Autocracy, democracy and oligarchy are terms used to define different systems of government. The systems defined by these terms range from a government in which one person makes all decisions to a government in which decisions are made by all people.
Autocracy is “rule by one.” In an autocratic government, one person -- the autocrat -- has all the power and makes all the decisions. There are no laws or constitution that restrain the authority of the autocrat. The people who are governed have no processes, such as elections, through which they can express their desires for how their government operates. The advantages of an autocratic government are that decisions can be made and implemented quickly. However, individual rights are usually ignored and power is often maintained by force. Some autocracies are theocratic governments, in which the ruler claims to have been put in power by a deity.

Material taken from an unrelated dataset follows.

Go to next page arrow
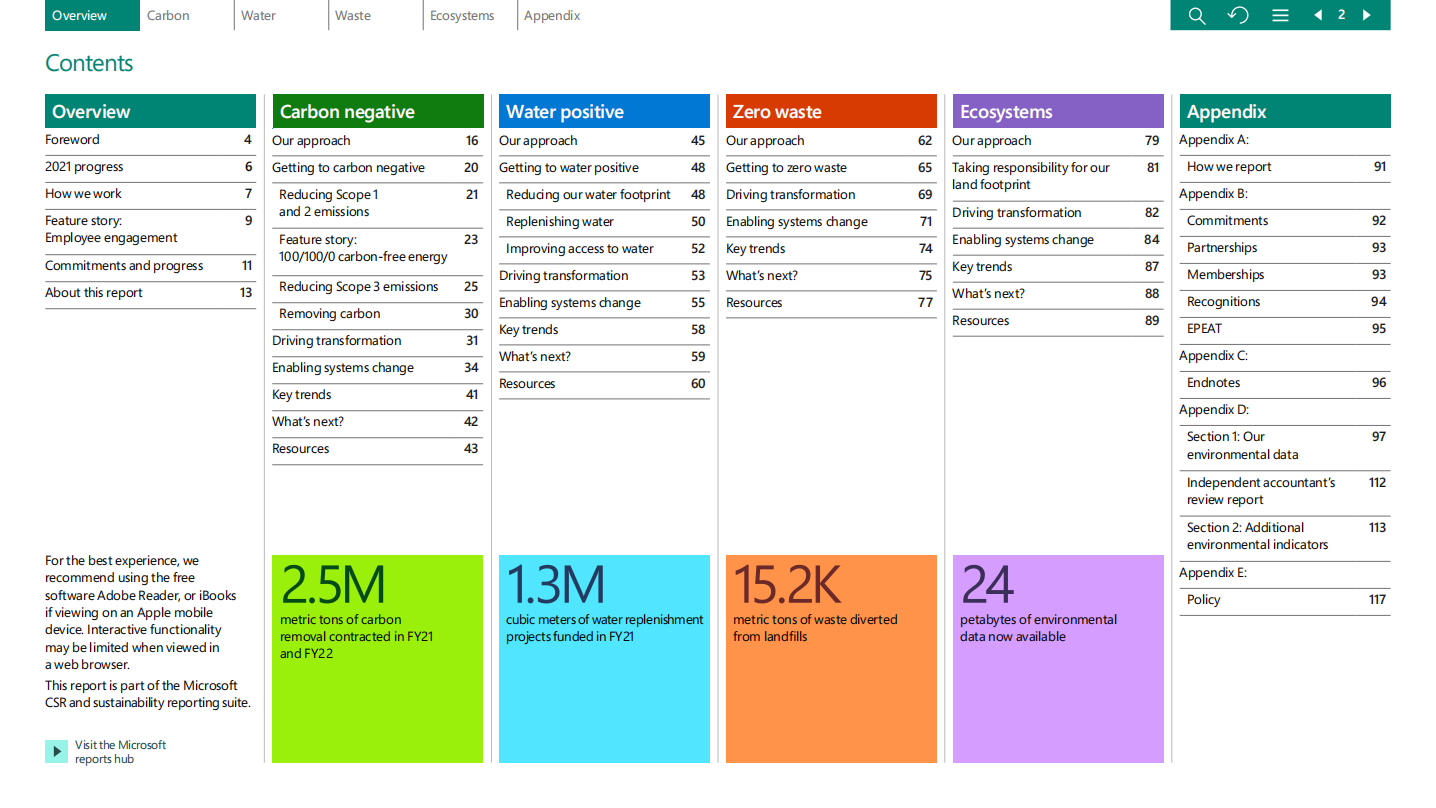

There are many different forms of democracy, but what makes a democracy different from all other forms of government is the participation of the people in decision-making. In a direct democracy, each individual has a vote in setting laws, rules and policy. In other forms of democracy, such as a republic, the people elect representatives to make decisions on their behalf. Most democracies include a constitution or bill of rights that restrain authority. Rule by law, along with the recognition of individual liberties, are among the benefits of a democratic system of government. However, when everyone has some degree of input in decision-making, the process of reaching a decision can take more time.
In an oligarchy, a few rulers control the government. These rulers gain their power and maintain their authority as a result of their wealth or another form of influence. The oligarch rulers make decisions to benefit themselves financially and with little regard for the wishes or best interests of the people they govern. The oligarch may not be the official ruler of the country but may have close ties to and influence on those who are officially in power. According to Paul M. Johnson of Auburn University’s Department of Political Science, oligarchy “always has a negative or derogatory connotation.”
A nation's government may not fit neatly into any one of the leadership styles described above. Systems are often in flux, and the process of a system transitioning from one type of government to another happens often. One aspect of a government may operate like a democracy, putting power and decision-making in the hands of the people, while another aspect may cater to the wishes of the wealthy or repress freedoms. A government that has traditionally operated as an autocracy may begin allowing citizens to have limited decision-making power by holding a vote, while a government that has traditionally operated as a democracy may begin imposing new limits on particular activities.